THE EU and the UK are being urged to strike an immediate agreement to avoid damaging Brexit tariffs on electrified vehicles.
The plea by the Society of Motor Manufacturers and Traders and echoed by the EU auto sector, is to delay the implementation of tougher new Rules of Origin (ROO) requirements on batteries which could render EU and UK made electrified vehicles uncompetitive in each others' markets.
As the clock ticks down to the January 1, 2024 ROO introduction, new calculations lay bare the impact the new rules, set under the EU-UK Brexit deal, would have on vehicle affordability and competitiveness.
Electrified vehicles that do not meet the new thresholds will be subject to a 10 per cent tariff when traded across the Channel, resulting in a combined cost of £4.3 billion.
For the consumer, this could mean an average price hike of £3,400 on EU-manufactured battery electric vehicles (BEVs) bought by British buyers, and a £3,600 rise on UK-made BEVs sold in Europe.
Even against a backdrop of the pandemic, crippling semiconductor shortages and trade tensions, EU-UK electrified vehicle trade has more than doubled recently, enabled by the EU-UK Trade and Cooperation Agreement (TCA).

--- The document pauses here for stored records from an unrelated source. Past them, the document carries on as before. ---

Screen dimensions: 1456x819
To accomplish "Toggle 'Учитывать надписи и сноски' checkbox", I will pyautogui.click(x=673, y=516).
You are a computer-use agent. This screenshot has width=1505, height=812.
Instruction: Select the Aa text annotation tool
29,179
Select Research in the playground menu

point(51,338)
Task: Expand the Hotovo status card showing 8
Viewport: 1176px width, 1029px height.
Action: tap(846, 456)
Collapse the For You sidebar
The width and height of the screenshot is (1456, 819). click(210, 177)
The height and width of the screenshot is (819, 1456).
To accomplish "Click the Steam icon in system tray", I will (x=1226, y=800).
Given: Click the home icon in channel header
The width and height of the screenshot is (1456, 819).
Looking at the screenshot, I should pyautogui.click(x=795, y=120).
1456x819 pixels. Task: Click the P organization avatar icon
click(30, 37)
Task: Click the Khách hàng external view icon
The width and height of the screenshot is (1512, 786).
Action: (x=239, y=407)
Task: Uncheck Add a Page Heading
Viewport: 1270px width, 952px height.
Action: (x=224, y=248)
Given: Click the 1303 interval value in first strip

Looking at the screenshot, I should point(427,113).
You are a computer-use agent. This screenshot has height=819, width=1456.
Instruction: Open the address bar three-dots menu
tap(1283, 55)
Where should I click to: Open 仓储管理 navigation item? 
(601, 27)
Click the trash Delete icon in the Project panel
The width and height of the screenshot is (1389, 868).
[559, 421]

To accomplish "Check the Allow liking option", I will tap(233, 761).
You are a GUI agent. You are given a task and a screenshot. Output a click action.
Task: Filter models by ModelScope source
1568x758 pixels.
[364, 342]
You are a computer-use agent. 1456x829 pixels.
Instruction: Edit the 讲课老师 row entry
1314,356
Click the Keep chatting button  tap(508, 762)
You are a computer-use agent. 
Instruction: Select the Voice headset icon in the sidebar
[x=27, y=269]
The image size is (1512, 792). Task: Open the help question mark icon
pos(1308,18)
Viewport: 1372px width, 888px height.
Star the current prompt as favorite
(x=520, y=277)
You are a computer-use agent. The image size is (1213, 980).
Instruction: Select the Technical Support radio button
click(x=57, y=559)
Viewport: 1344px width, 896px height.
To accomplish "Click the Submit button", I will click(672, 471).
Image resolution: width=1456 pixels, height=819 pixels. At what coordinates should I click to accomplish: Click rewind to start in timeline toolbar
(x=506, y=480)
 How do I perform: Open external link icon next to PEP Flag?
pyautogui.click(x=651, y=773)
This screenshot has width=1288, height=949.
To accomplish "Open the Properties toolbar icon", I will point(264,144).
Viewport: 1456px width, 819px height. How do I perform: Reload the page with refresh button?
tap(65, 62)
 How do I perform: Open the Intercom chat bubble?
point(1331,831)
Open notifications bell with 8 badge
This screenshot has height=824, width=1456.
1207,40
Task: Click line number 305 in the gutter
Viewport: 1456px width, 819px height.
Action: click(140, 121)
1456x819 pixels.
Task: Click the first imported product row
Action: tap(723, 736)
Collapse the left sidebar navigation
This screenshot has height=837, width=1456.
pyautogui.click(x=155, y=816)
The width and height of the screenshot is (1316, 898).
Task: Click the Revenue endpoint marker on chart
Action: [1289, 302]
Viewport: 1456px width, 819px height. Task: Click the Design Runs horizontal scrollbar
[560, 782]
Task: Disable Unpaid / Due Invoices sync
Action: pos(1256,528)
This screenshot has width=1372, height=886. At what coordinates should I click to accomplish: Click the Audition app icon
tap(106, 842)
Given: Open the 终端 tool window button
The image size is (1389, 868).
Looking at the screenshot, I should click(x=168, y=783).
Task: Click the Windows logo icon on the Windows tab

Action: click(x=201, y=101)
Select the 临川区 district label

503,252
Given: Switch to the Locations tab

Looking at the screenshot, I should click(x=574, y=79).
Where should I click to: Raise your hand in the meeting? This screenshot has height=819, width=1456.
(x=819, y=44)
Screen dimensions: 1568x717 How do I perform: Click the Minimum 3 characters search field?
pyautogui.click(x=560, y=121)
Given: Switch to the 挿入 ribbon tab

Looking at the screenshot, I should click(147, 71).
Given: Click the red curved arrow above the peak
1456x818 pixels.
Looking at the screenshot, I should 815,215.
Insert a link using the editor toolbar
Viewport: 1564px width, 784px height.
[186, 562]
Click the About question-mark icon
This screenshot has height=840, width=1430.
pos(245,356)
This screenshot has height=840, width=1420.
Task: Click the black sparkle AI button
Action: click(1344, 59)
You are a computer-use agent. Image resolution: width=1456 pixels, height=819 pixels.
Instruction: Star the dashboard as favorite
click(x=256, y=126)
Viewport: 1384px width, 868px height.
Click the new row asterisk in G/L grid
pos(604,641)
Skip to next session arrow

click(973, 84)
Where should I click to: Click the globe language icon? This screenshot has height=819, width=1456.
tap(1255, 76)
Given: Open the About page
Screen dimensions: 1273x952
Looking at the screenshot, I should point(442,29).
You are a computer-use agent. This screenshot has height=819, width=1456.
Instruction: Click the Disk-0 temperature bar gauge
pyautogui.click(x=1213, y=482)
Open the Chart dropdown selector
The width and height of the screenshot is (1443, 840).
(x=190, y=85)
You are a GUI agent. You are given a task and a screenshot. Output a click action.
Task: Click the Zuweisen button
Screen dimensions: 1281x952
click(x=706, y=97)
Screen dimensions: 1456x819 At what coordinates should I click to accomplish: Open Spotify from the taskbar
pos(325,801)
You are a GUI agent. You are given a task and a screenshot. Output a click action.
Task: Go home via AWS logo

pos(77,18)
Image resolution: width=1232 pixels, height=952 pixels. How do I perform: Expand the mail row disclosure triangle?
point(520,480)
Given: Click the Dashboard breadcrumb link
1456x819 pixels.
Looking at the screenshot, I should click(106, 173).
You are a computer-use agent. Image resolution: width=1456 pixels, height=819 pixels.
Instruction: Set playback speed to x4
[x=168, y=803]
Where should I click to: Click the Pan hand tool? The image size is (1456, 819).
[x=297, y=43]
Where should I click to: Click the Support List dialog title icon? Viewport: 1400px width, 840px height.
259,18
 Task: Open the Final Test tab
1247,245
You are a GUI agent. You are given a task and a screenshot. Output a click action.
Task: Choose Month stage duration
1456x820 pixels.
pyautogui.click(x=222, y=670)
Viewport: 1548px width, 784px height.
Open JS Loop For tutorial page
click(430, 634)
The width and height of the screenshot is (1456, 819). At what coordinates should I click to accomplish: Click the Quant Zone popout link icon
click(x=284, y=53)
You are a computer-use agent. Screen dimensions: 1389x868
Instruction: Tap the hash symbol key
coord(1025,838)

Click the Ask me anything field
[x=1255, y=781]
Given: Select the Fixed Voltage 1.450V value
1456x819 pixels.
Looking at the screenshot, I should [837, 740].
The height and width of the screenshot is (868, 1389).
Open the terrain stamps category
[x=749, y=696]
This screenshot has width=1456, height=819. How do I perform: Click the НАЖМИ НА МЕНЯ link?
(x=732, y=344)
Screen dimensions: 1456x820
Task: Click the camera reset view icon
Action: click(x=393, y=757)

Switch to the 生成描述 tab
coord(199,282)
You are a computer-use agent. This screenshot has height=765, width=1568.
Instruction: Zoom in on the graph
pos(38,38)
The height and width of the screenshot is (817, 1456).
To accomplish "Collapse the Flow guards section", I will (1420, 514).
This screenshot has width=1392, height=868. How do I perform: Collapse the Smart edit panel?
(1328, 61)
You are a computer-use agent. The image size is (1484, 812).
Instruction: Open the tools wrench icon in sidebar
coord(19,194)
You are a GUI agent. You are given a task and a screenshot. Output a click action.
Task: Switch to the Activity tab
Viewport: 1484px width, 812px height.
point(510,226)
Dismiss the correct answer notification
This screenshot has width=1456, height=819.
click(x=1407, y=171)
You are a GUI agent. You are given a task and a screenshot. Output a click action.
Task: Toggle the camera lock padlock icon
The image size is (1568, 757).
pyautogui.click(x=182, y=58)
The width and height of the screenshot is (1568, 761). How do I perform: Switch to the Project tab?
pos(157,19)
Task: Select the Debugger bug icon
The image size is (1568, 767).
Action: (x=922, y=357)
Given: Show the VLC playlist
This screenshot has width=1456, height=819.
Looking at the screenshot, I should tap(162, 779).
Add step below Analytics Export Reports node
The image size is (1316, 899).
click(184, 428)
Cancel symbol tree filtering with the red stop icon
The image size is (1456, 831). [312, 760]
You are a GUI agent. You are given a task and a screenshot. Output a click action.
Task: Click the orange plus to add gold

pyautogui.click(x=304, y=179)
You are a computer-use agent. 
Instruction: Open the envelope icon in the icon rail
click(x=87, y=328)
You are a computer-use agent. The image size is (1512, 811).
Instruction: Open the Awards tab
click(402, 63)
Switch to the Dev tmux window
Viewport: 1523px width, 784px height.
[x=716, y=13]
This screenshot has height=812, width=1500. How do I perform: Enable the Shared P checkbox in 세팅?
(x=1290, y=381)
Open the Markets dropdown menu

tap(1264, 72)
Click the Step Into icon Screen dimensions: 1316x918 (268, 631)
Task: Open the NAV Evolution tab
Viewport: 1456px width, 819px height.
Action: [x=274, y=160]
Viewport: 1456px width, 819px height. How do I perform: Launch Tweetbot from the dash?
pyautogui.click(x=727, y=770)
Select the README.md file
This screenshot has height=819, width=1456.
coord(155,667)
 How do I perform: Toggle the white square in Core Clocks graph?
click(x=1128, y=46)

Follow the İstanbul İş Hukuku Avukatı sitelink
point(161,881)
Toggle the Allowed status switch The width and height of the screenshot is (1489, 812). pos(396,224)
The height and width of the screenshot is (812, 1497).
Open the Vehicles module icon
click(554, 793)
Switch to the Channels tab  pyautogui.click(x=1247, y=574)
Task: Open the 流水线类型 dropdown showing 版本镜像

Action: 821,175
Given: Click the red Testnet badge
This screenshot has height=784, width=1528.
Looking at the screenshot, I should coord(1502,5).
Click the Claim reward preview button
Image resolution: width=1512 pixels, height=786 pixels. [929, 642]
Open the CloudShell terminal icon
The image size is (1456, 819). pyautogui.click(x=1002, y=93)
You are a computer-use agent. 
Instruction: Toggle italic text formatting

It has grown 104 per cent in the three years since the TCA was signed, up from £7.4 billion at the end of 2020 to £15.3 billion last year, although much of this uplift has been in the past 12 months.
The situation has helped total UK automotive global trade in finished vehicles and components get back on track following the pandemic, and it is currently on course to be worth more than £100 billion by the end of 2023, according to the latest SMMT report, Open Roads - Driving Britain's Global Automotive Trade.
This growth is now threatened, however, as rules that were agreed before the pandemic, war in Ukraine and supply shortages come into force in just 75 days' time.
With almost half (49.1 per cent) of all new BEVs registered in the UK in the first half of the year coming from the EU, any cost increase would act as a barrier to uptake, undermining their competitiveness in an important and growing market.
Furthermore, the application of a 10 per cent tariff on electrified vehicles alone would undermine shared ambitions to be global leaders in zero emission mobility, holding back markets and undermining the drive to deliver net zero, given road transport remains the biggest contributor to overall carbon emissions.
Conventional petrol and diesel vehicles would escape tariffs, meanwhile, which would have the perverse effect of incentivising the purchase of fossil fuel-powered vehicles.
Such a scenario would not only steer British car buyers away from buying the vehicles needed to hit net zero, it could also lead to a reduction in consumer choice if any electrified models become uncompetitive in the marketplace overnight.
The challenge comes at a crucial time, with manufacturers also facing the UK Zero Emission Vehicle Mandate, which is likely to come into force on the same date in 2024 and compel them to sell ever-increasing numbers of zero emission models, starting at 22 per cent next year and rising to 80 per cent by 2030.
The SMMT said a three-year delay to the introduction of the stricter rules of origin is a pragmatic solution. It would provide the necessary time for EU and UK gigafactories to come on stream as well as helping the development of local battery parts and critical mineral supply chains. The postponement is also something that can be readily achieved within the existing TCA framework, avoiding formal re-negotiation and delivering a boost to EU and UK manufacturers.
Mike Hawes, SMMT chief executive, said:"UK Automotive is a trading powerhouse delivering billions to the British economy, exporting vehicles and parts around the world, creating high value jobs and driving growth nationwide.
"Our manufacturers have shown incredible resilience amid multiple challenges in recent years, but unnecessary, unworkable and ill-timed rules of origin will only serve to set back the recovery and disincentivise the very vehicles we want to sell. Not only would consumers be out of pocket, but the industrial competitiveness of the UK and continental industries would be undermined. A three-year delay is a simple, common-sense solution which must be agreed urgently."